Потом, в послевоенные времена, о ленинградской блокаде было написано немало, но все-таки не исчезало чувство, что долг этому многострадальному и героическому городу, его жителям, его защитникам еще не выплачен полностью. Нет, не о почестях идет речь — слов о мужестве, о подвиге ленинградцев предостаточно слышала и Ольга Берггольц еще тогда, весной сорок второго, но при этом у нее все же оставалась какая-то обида. И обида эта не была зряшной. Она хотела, чтобы люди узнали, что вынесли ее земляки, какие страдания выпали на их долю, в чем их доблесть, какой ценой далась им стойкость. Не почестей она искала — понимания. Впрочем, может быть, человеческое понимание, участие и есть высшая, ни с чем несравнимая награда…
Дать возможность людям, вынесшим невыносимое, рассказать во всеуслышание об этом — значит подтвердить перед лицом истории, что их муки и доблесть были не напрасны, что они сохраняют, сохранят непреходящее значение. Наверное, только в этом и могло по-настоящему выразиться то уважение к их страданиям и мужеству, которое они заслужили. Алесь Адамович и Даниил Гранин это поняли, они осознали неутоленную потребность блокадников выговориться, рассказать все, как было, вспоминать все до конца.
Но блокадная эпопея — боль и гордость не только ленинградцев, она одно из высших проявлений всенародного сопротивления фашистским захватчикам, одна из самых больших жертв, которую заплатил народ за победу. И эта мысль тоже с самого начала присутствует в «Блокадной книге».
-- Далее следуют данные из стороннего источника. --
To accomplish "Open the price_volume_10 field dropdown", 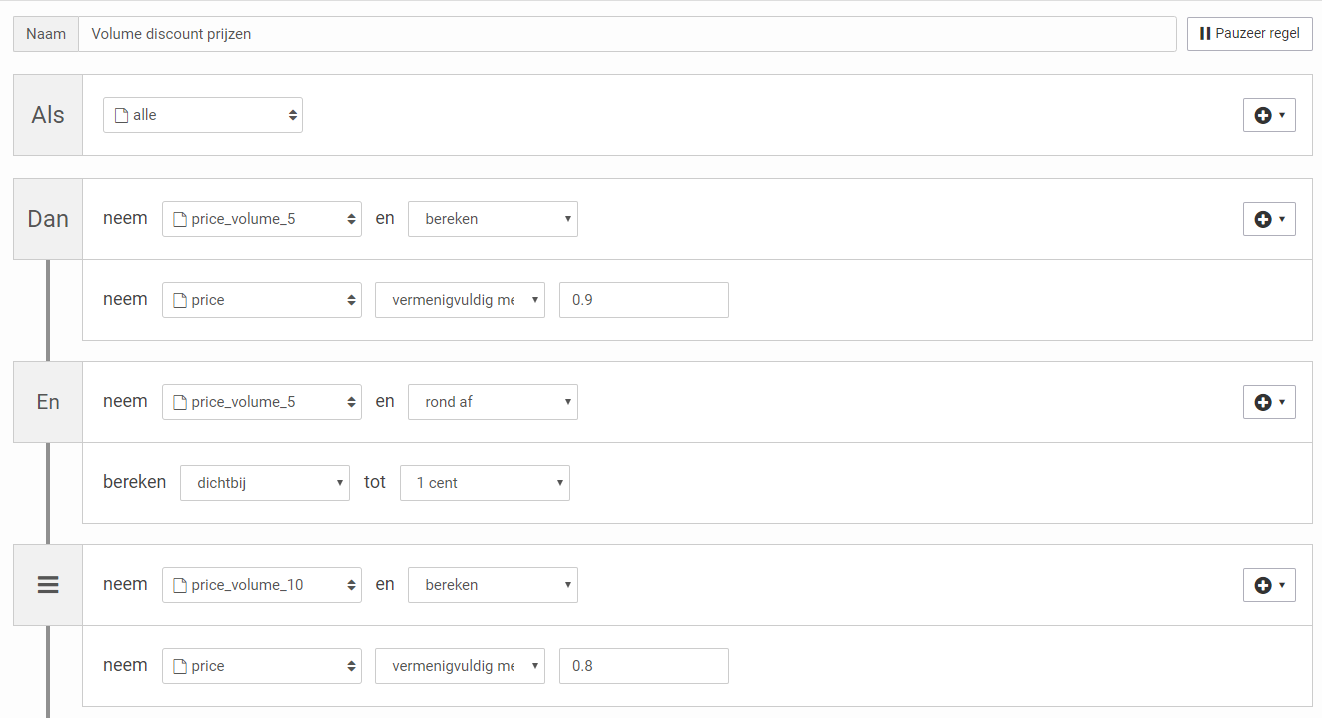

Нет ничего удивительного, что записывать рассказы блокадников, разыскивать их дневники, собирать документы и письма того времени стал ленинградский писатель, проживший в этом городе почти всю свою жизнь, сражавшийся у его стен. Поколение людей, в сознательном возрасте переживших блокаду, находится уже на том жизненном рубеже, когда невысказанное сегодня завтра некому будет рассказать: не записанное нынче потом нечем будет восполнить. Очень многое в Ленинграде должно было напоминать о неотложности этой задачи, напоминать каждый день, на каждом шагу. Но поразительно, что за это дело взялся, инициатором его был белорусский писатель, никогда не живший в Ленинграде, воевавший в партизанах далеко от этого города. Не случайно им оказался Алесь Адамович, так много сделавший, чтобы разыскать чудом уцелевших после кровавых фашистских «акций» жителей Хатыней, записать их воспоминания о судьбе белорусских «огненных деревень», поведать об этом миру, — раскрывшаяся ему трагедия, которую пережил его народ, рождала особую отзывчивость к чужому горю, заставляла воспринимать его как свое. Примечательно, что в творческой судьбе одного писателя соединились две самые болевые точки Великой Отечественной войны, — у этих трагических событий, столь, казалось бы, разных, есть «общий знаменатель» — всенародный, всечеловеческий.